WORK TO DO
In the aquarium thread, rewrite the part that opens with the words "Here are pictures" and closes with "real estate eh?", replacing "pleco" with "plecostomus".

ARTICLE

· · · · · · ·

# My New Aquarium



## ian8834 (Sep 22, 2008)

Here are pictures of my new 125-gallon aquarium. I have 3 Oscars about 9-10" long, and a 13" pleco. In the next few days, I will be adding another large pleco.

I've also been thinking about changing this to a discus tank. Possibly with a stingray? I've also thought about growing some Flowerhorns. I'm not too sure what I want to do with it yet. Suggestions would be appreciated!


----------



## Riceburner (Mar 14, 2008)

nice. great to have the real estate eh?


----------



## conix67 (Jul 27, 2008)

Nice tank! but even at 125Gal it looks too small for those big boys!

Is this tank sitting on main floor or in basement? I'd like to have a large tank like this eventually, but will be sitting on main floor. Would we require some sort of structural enhancements to support the weight of a tank larger than 120Gals?


----------



## ian8834 (Sep 22, 2008)

conix67 said:


> Nice tank! but even at 125Gal it looks too small for those big boys!
> 
> Is this tank sitting on main floor or in basement? I'd like to have a large tank like this eventually, but will be sitting on main floor. Would we require some sort of structural enhancements to support the weight of a tank larger than 120Gals?


I have it in a third-story apartment. I kind of wondered about it, seeing as to how it weighs about 1500 pounds when full. However, some people that work for the apartment company actually helped me out when I was setting it up, so I didn't worry about it too much.


----------



## conix67 (Jul 27, 2008)

If you're living in an apartment with concrete floor, I don't think there's anything to worry about.

I believe main area of concern is floors with wooden joists, especially if they were built just to meet the building code. There's no *specification* or *users manual* in a house where it specifies load limit per square feet or something. Does anyone have any idea?


----------



## Sunstar (Jul 29, 2008)

· · · · · · ·

INFORMATION SHOWN
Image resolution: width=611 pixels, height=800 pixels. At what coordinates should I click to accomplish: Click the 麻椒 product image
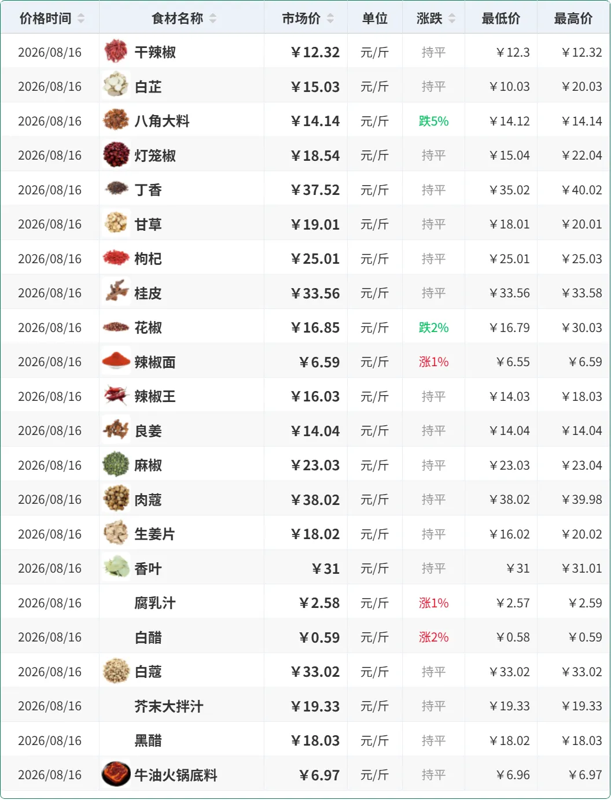116,464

· · · · · · ·

RESPONSE
Here are pictures of my new 125-gallon aquarium. I have 3 Oscars about 9-10" long, and a 13" plecostomus. In the next few days, I will be adding another large plecostomus.

I've also been thinking about changing this to a discus tank. Possibly with a stingray? I've also thought about growing some Flowerhorns. I'm not too sure what I want to do with it yet. Suggestions would be appreciated!


----------



## Riceburner (Mar 14, 2008)

nice. great to have the real estate eh?